* **The problem**
Reproduce the entries from the line containing "I want to click on cpu-unit: 核, so" down to the line containing "What do you see at coordinates (486, 1965)", replacing "Identify" with "Determine" and leaving everything else unchanged.

* **Task inputs**
++++

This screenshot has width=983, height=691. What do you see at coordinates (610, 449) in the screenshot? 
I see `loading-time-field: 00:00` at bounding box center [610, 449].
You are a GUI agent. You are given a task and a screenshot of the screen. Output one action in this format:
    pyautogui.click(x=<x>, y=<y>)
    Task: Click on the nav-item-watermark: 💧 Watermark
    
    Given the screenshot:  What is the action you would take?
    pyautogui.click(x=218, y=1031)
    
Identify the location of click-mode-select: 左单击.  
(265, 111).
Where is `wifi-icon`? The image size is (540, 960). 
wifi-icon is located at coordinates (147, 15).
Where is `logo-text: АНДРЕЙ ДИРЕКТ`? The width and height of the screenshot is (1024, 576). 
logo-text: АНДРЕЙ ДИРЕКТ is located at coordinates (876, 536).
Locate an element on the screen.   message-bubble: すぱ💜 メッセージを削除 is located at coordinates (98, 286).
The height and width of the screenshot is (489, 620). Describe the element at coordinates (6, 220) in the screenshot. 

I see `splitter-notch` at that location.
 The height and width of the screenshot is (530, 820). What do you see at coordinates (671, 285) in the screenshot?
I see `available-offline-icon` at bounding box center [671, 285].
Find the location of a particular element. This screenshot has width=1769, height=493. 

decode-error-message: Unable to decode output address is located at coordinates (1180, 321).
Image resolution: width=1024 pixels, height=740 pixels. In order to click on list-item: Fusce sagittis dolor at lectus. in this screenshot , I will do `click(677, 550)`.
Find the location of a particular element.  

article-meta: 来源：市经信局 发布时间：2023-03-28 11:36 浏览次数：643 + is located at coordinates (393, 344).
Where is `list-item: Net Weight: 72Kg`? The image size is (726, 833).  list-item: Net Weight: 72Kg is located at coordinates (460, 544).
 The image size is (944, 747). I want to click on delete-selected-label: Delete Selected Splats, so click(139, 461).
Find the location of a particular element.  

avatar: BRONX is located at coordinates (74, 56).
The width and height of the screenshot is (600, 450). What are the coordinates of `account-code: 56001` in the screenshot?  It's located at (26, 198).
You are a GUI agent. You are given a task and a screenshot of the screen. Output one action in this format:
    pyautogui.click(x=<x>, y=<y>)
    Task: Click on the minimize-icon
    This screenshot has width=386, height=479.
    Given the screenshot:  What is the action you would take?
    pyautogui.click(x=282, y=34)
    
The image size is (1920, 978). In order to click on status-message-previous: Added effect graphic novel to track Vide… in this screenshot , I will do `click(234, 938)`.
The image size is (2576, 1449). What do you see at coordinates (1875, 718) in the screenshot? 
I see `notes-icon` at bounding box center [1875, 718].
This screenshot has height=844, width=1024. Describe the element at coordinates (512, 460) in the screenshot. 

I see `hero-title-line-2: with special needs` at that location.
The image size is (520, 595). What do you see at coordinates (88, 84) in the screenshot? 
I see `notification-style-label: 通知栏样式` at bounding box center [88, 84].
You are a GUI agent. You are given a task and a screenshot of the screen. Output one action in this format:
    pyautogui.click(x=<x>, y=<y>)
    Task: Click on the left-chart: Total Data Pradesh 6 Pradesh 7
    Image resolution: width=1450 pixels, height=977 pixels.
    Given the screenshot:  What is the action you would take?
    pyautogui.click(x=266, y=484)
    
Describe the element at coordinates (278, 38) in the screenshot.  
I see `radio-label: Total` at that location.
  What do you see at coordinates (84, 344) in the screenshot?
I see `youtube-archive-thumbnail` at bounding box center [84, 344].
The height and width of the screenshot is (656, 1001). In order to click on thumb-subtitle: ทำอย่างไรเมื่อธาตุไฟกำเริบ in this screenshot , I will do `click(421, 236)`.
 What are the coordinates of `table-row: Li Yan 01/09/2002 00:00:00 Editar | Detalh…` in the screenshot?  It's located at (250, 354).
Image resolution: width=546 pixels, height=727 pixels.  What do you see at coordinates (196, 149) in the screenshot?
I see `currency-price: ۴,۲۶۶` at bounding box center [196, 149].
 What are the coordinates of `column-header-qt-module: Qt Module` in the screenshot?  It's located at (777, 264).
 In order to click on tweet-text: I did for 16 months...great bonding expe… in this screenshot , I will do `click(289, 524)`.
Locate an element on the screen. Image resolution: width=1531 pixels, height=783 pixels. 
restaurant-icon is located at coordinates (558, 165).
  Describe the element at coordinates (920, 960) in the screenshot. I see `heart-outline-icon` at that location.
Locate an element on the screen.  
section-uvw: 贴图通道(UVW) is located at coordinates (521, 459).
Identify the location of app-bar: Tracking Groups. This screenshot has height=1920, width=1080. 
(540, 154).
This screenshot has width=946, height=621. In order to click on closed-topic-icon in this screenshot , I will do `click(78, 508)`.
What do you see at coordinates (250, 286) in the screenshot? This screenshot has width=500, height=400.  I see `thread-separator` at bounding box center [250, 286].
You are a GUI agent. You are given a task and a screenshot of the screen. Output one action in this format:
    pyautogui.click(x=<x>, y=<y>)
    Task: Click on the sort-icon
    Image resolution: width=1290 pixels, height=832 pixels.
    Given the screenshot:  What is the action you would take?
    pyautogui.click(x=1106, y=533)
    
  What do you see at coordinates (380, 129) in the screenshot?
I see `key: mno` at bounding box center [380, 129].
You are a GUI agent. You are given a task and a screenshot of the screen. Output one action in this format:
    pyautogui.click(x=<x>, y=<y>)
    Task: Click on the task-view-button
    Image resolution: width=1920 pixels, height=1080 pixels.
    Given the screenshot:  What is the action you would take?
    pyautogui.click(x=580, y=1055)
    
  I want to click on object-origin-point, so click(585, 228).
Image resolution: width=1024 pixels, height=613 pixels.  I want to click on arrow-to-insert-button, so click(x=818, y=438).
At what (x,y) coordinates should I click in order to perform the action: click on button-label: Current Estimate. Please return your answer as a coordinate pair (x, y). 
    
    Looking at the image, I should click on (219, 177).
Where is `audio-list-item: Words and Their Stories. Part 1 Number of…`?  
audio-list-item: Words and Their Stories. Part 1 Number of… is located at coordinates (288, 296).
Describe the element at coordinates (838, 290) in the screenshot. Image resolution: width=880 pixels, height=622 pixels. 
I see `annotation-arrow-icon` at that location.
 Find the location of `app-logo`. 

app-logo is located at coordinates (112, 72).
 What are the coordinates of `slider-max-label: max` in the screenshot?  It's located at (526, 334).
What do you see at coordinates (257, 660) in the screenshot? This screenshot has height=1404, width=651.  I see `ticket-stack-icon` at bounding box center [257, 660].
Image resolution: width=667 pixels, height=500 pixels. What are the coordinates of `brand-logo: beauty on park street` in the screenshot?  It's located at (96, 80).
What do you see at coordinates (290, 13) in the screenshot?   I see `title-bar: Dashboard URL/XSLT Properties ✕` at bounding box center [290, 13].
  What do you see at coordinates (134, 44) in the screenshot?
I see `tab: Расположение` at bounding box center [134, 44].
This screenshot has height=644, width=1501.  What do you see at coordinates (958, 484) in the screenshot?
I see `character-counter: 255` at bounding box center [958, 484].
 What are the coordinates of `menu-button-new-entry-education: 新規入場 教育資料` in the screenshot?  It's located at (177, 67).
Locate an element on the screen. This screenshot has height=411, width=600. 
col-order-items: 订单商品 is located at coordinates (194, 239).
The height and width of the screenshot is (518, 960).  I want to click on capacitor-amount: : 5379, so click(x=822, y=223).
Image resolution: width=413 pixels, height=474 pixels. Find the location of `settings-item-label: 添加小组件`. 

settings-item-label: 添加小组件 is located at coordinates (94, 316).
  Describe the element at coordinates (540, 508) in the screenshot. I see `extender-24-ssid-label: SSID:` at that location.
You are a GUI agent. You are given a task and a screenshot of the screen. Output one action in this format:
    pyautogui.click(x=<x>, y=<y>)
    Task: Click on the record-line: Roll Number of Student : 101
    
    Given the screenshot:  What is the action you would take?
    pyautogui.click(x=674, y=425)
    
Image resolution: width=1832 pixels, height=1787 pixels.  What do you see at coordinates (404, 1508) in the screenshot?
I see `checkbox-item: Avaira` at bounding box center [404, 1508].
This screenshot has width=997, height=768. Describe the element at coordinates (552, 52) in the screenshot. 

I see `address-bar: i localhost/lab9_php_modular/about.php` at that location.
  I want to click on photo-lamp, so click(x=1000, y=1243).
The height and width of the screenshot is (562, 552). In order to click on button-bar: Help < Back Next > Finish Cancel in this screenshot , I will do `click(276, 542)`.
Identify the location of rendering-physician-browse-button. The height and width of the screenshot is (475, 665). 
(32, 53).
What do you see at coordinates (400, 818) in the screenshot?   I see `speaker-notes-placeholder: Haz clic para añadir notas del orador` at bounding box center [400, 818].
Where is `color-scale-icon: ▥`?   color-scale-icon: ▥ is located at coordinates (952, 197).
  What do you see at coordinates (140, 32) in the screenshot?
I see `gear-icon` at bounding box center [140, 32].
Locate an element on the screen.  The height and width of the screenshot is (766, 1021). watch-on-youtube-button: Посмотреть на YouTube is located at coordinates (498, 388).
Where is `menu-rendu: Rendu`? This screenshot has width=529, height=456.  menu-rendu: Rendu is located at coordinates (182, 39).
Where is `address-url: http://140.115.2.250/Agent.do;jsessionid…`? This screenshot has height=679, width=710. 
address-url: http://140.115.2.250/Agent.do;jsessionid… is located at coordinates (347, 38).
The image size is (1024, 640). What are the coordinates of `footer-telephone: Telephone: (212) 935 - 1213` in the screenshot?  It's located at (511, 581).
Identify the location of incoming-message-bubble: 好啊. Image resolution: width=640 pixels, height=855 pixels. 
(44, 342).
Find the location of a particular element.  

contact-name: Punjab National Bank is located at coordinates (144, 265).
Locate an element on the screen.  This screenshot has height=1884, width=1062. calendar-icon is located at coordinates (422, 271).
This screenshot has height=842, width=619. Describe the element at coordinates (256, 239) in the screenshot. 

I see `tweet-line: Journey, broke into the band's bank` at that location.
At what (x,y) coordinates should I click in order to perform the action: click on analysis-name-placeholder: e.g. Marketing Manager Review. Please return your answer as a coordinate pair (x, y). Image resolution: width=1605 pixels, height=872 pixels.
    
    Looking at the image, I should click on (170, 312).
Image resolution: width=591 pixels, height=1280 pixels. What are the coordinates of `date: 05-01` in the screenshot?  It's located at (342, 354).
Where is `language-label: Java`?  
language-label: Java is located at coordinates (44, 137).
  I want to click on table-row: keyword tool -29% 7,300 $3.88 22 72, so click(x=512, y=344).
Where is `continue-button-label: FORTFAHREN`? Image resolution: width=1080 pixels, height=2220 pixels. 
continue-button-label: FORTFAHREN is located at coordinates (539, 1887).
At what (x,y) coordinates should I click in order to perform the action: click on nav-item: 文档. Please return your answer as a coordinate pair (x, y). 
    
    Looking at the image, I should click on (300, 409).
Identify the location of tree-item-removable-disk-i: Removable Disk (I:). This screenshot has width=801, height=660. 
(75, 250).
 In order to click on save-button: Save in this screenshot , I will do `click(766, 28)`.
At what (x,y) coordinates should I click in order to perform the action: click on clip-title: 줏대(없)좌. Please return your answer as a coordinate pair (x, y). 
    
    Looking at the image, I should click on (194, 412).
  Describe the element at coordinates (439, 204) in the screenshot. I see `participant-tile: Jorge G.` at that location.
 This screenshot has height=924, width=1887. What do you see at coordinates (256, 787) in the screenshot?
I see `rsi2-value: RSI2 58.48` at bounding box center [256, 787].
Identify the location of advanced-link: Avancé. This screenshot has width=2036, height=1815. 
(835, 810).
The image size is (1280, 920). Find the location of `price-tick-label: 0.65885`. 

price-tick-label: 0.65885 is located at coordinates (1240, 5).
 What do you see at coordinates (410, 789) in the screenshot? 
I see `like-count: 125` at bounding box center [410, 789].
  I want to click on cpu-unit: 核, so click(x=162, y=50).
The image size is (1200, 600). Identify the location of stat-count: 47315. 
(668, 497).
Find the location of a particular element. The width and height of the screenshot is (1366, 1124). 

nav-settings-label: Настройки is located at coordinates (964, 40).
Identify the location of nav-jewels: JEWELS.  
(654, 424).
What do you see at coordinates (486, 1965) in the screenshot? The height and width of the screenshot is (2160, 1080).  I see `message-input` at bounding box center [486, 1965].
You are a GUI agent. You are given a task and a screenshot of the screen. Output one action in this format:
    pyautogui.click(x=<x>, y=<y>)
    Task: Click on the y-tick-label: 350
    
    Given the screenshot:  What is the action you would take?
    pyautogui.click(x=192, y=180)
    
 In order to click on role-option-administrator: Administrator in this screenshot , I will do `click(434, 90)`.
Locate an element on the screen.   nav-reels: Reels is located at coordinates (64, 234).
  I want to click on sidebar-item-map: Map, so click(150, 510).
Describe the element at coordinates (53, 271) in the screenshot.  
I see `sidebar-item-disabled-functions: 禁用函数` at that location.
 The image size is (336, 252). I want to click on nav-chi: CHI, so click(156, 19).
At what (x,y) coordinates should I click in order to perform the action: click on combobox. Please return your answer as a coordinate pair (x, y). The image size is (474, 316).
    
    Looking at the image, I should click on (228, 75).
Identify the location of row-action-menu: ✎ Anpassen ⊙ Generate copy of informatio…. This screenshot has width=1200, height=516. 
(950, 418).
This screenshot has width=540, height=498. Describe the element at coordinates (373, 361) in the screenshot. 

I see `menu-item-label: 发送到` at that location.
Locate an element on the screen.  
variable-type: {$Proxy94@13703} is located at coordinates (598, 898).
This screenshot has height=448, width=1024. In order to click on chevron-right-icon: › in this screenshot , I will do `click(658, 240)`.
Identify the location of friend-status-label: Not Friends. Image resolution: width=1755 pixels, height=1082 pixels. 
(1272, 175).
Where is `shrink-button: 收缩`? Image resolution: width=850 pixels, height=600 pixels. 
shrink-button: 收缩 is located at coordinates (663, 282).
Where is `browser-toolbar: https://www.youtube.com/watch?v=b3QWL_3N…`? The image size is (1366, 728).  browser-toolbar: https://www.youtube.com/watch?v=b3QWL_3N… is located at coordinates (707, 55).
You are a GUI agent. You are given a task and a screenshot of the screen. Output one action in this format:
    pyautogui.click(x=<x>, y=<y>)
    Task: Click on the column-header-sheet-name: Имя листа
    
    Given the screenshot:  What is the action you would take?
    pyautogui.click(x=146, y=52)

++++

* **Exercise result**
  I want to click on cpu-unit: 核, so click(x=162, y=50).
The image size is (1200, 600). Determine the location of stat-count: 47315. 
(668, 497).
Find the location of a particular element. The width and height of the screenshot is (1366, 1124). 

nav-settings-label: Настройки is located at coordinates (964, 40).
Determine the location of nav-jewels: JEWELS.  
(654, 424).
What do you see at coordinates (486, 1965) in the screenshot? The height and width of the screenshot is (2160, 1080).  I see `message-input` at bounding box center [486, 1965].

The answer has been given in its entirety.